§ **HOW TO COMPLETE THIS TASK**: Retype, word for word, each line between the lines holding "Akzeptieren (630, 2258)" and "Home (244, 254)", inclusive, and leave the rest of the data alone.

───── SOURCE MATERIAL ─────

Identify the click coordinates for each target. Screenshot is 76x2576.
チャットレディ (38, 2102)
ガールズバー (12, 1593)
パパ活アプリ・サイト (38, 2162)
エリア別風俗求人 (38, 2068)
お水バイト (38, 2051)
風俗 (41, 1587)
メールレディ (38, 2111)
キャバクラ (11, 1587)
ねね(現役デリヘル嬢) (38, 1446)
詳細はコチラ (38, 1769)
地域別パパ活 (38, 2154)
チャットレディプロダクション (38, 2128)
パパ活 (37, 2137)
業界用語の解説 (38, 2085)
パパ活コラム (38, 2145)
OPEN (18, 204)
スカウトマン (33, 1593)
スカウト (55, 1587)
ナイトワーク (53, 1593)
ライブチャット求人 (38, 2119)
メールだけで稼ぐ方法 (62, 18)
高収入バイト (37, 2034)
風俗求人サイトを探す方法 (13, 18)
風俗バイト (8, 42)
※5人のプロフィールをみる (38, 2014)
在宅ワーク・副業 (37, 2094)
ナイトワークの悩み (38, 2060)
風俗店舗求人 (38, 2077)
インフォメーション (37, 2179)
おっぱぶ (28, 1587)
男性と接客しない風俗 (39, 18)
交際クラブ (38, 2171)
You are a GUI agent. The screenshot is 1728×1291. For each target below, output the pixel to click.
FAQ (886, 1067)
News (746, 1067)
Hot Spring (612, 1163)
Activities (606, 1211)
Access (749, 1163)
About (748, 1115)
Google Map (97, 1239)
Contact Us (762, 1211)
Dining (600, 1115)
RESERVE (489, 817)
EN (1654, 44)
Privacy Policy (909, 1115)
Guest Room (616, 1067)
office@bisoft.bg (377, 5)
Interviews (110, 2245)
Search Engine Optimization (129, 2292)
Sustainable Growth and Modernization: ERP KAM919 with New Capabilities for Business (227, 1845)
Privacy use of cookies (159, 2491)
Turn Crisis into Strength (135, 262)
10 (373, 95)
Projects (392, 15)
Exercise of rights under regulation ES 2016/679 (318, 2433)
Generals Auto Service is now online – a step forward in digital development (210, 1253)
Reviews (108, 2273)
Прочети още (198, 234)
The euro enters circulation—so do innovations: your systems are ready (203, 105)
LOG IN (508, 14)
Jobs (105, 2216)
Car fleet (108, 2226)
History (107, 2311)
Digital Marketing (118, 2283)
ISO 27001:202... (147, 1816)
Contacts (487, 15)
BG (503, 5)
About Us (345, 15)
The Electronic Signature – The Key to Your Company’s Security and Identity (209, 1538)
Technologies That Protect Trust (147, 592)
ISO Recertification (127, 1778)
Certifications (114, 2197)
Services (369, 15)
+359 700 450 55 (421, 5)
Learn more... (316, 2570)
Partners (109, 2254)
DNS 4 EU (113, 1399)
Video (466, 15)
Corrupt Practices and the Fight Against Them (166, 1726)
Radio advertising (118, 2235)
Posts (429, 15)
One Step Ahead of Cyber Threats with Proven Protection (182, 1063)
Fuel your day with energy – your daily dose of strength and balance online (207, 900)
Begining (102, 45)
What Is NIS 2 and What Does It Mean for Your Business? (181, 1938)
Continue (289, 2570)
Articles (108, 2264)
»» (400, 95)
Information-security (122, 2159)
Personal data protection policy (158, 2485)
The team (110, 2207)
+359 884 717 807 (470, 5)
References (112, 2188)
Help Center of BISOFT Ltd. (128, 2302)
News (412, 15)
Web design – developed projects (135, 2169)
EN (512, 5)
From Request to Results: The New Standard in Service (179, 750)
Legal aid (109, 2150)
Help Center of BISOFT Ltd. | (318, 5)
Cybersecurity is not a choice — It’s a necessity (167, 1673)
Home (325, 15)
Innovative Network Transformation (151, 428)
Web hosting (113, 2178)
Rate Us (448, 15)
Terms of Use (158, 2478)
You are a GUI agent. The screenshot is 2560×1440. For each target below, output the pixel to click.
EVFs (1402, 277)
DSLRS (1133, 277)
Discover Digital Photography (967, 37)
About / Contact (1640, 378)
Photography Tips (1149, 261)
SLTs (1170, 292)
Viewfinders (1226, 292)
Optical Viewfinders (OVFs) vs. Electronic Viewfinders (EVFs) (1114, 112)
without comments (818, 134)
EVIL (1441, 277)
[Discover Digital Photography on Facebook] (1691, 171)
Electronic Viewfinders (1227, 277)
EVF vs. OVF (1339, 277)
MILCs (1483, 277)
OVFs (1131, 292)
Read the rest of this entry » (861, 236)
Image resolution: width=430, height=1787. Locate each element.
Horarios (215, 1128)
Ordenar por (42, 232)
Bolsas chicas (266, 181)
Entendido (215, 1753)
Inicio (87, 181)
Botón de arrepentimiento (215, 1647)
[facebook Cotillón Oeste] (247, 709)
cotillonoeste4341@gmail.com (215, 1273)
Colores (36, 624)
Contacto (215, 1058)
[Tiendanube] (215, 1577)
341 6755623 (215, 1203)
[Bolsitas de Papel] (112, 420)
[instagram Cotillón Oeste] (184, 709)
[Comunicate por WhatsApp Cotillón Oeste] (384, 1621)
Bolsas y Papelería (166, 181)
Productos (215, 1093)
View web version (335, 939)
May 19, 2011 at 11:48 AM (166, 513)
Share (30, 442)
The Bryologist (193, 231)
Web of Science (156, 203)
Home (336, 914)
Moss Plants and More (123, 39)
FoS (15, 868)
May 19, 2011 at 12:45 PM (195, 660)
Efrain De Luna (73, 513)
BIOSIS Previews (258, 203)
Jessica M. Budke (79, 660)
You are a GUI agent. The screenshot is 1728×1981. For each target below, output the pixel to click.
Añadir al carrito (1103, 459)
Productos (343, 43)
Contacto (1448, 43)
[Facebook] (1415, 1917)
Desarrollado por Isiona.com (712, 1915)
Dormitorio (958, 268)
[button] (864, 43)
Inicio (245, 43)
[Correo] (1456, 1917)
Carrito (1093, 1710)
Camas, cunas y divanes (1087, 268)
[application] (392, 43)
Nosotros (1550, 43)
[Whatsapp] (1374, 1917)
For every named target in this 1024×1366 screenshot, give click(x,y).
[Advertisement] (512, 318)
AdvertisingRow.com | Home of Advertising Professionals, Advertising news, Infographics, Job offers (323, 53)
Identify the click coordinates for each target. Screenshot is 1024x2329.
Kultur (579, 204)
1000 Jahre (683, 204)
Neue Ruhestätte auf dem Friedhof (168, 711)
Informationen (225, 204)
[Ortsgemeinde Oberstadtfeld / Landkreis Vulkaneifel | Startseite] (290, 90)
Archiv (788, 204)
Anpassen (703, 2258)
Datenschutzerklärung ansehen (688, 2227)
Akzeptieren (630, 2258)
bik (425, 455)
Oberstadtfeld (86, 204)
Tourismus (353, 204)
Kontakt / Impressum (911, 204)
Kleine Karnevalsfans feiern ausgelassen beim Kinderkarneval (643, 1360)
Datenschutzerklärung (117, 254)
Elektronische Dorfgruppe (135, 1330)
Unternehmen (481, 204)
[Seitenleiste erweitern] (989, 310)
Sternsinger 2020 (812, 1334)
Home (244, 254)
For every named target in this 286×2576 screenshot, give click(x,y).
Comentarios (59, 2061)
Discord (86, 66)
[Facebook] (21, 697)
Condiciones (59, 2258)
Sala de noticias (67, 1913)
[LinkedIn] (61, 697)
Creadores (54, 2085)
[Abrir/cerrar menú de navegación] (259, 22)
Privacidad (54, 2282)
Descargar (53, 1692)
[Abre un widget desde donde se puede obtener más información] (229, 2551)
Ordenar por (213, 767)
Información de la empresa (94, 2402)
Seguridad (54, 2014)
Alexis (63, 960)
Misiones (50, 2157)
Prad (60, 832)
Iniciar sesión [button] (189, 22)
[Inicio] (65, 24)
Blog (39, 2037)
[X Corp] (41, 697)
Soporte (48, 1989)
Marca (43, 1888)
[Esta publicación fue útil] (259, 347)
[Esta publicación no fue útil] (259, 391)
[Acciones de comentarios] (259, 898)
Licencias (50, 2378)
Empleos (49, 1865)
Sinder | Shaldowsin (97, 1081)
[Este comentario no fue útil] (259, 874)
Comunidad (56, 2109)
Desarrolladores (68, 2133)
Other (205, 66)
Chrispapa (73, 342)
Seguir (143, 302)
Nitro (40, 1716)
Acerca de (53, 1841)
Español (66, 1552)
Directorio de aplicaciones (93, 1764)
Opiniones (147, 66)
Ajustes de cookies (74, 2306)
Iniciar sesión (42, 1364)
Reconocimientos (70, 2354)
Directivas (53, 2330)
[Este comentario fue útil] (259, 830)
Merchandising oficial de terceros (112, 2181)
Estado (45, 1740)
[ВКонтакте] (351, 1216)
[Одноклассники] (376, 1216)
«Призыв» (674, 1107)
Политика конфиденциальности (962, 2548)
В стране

─────

§ **OUTPUT BELOW**:
Akzeptieren (630, 2258)
bik (425, 455)
Oberstadtfeld (86, 204)
Tourismus (353, 204)
Kontakt / Impressum (911, 204)
Kleine Karnevalsfans feiern ausgelassen beim Kinderkarneval (643, 1360)
Datenschutzerklärung (117, 254)
Elektronische Dorfgruppe (135, 1330)
Unternehmen (481, 204)
[Seitenleiste erweitern] (989, 310)
Sternsinger 2020 (812, 1334)
Home (244, 254)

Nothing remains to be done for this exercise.